Professor Costa Samaras

Constantine (Costa) Samaras is the Director of the Carnegie Mellon University Scott Institute for Energy Innovation, and is a professor in the Department of Civil and Environmental Engineering and Affiliated Faculty in the Department of Engineering and Public Policy. His research focuses on the pathways to clean, climate-safe, equitable, and secure energy and infrastructure systems. Costa analyzes how technologies and policies affect energy use and national security, resilience to climate change impacts, economic and equity outcomes, and life cycle environmental emissions and other externalities. He is a Founder and Director of both the Center for Engineering and Resilience for Climate Adaptation and the Power Sector Carbon Index. He is by courtesy, a faculty member in CMU's H. John Heinz III College of Information Systems and Public Policy. From 2021-2024, he served in the White House Office of Science and Technology Policy (OSTP) as the Principal Assistant Director for Energy, OSTP Chief Advisor for Energy Policy, and then OSTP Chief Advisor for the Clean Energy Transition.

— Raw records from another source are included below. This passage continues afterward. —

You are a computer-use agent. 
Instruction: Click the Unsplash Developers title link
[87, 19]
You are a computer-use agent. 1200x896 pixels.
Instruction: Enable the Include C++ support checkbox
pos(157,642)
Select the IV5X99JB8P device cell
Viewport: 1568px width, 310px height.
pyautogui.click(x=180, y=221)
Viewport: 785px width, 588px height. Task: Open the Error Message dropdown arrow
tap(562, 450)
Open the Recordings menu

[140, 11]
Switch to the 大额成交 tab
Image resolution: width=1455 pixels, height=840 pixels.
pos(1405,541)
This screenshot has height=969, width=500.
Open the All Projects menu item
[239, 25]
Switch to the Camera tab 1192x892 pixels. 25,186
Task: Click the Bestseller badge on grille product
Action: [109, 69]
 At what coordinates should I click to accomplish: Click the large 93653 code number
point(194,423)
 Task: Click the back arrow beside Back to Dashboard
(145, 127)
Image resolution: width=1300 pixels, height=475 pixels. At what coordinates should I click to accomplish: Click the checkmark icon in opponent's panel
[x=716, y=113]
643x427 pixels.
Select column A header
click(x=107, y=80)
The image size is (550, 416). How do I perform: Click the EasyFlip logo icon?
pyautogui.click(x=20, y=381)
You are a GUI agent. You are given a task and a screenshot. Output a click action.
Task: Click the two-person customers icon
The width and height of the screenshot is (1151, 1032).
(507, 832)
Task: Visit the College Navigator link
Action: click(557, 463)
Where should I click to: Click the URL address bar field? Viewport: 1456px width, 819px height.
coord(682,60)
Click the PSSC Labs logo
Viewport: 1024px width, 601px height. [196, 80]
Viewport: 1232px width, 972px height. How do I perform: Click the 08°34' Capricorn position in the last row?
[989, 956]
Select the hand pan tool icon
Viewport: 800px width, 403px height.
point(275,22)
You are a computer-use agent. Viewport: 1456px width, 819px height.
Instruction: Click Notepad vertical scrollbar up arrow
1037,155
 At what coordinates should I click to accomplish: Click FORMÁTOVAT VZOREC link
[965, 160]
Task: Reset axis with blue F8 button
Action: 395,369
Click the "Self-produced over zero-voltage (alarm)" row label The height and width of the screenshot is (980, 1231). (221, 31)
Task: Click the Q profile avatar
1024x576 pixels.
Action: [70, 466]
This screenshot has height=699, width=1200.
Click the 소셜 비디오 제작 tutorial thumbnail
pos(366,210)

With more than two decades of experience in energy, transportation, and climate change, he has served on three National Academies Committees evaluating emerging energy technologies and earth systems research, served as the Chair of the ASCE Committee on Adaptation to a Changing Climate, and served on the Alternative Transportation Fuels and Technologies Committee the Energy Committee of the Transportation Research Board. He has published numerous studies examining electric and automated vehicles, renewable electricity, life cycle assessment, clean energy transitions and decarbonization policy, AI ethics, and climate resilience, in journals such as Nature, Proceedings of the National Academies of Sciences, Nature Climate Change, Environmental Research Letters, Climatic Change, and others. He was also a contributor to the 4th National Climate Assessment, and was one of the Lead Author contributors to the Global Energy Assessment. His 2008 paper helped define modern electric vehicle life cycle assessment broadly across the field, and he co-authored a foundational 2014 RAND report that defined future directions on autonomous vehicles and public policy. Costa has also led analyses on energy security, strategic basing, and infrastructure issues faced by the Department of Defense. In 2014, he created the course “Climate Change Adaptation for Infrastructure”, which is one of the first civil and environmental engineering courses in the world that teaches climate change adaptation to engineers. This led to the creation of a graduate concentration in Climate Change Adaptation in the Civil and Environmental Engineering Department at Carnegie Mellon University. He also teaches courses on energy use and systems assessment, and infrastructure and environmental interconnections. In 2018, he was named Professor of the Year by the Pittsburgh Section of the American Society of Civil Engineers. He holds a U.S. patent for a system that charges and optimizes fleets of small automated delivery vehicles.

He regularly provides commentary to online, print, radio, and television media, and his writing and comments have appeared in The New York Times, The Washington Post, The Wall Street Journal, The Los Angeles Times, NPR, The Atlantic, PBS, ABC News, CBS News, NBC News, WIRED, and other outlets. He has presented his research and policy implications to current and former Cabinet Secretaries, senior appointed governmental leaders, senior federal and military decisionmakers, Congress Members and professional staff, and the leadership of major utilities, automotive companies, and technology firms.

From 2009 to 2014 he was a RAND Corporation senior researcher, most recently as a Senior Engineer and a Professor at the Pardee RAND Graduate School, and was an Adjunct senior analyst through 2021. From 2008 to 2009 he was a post-doctoral fellow in the Climate Decisionmaking Center at Carnegie Mellon, working on electric transportation and low-carbon technology policy. From 1999 to 2004 he was an engineer working on several multibillion-dollar infrastructure megaprojects in New York, including the extension of the Number 7 subway line in Manhattan, and also worked on the rebuilding of the subway line underneath of the World Trade Center after the attacks of September 11, 2001.

Costa received a joint Ph.D. in Civil and Environmental Engineering and Engineering and Public Policy from Carnegie Mellon, a M.P.A. in Public Policy from the Wagner Graduate School of Public Service at New York University, and a B.S. in Civil Engineering from Bucknell University.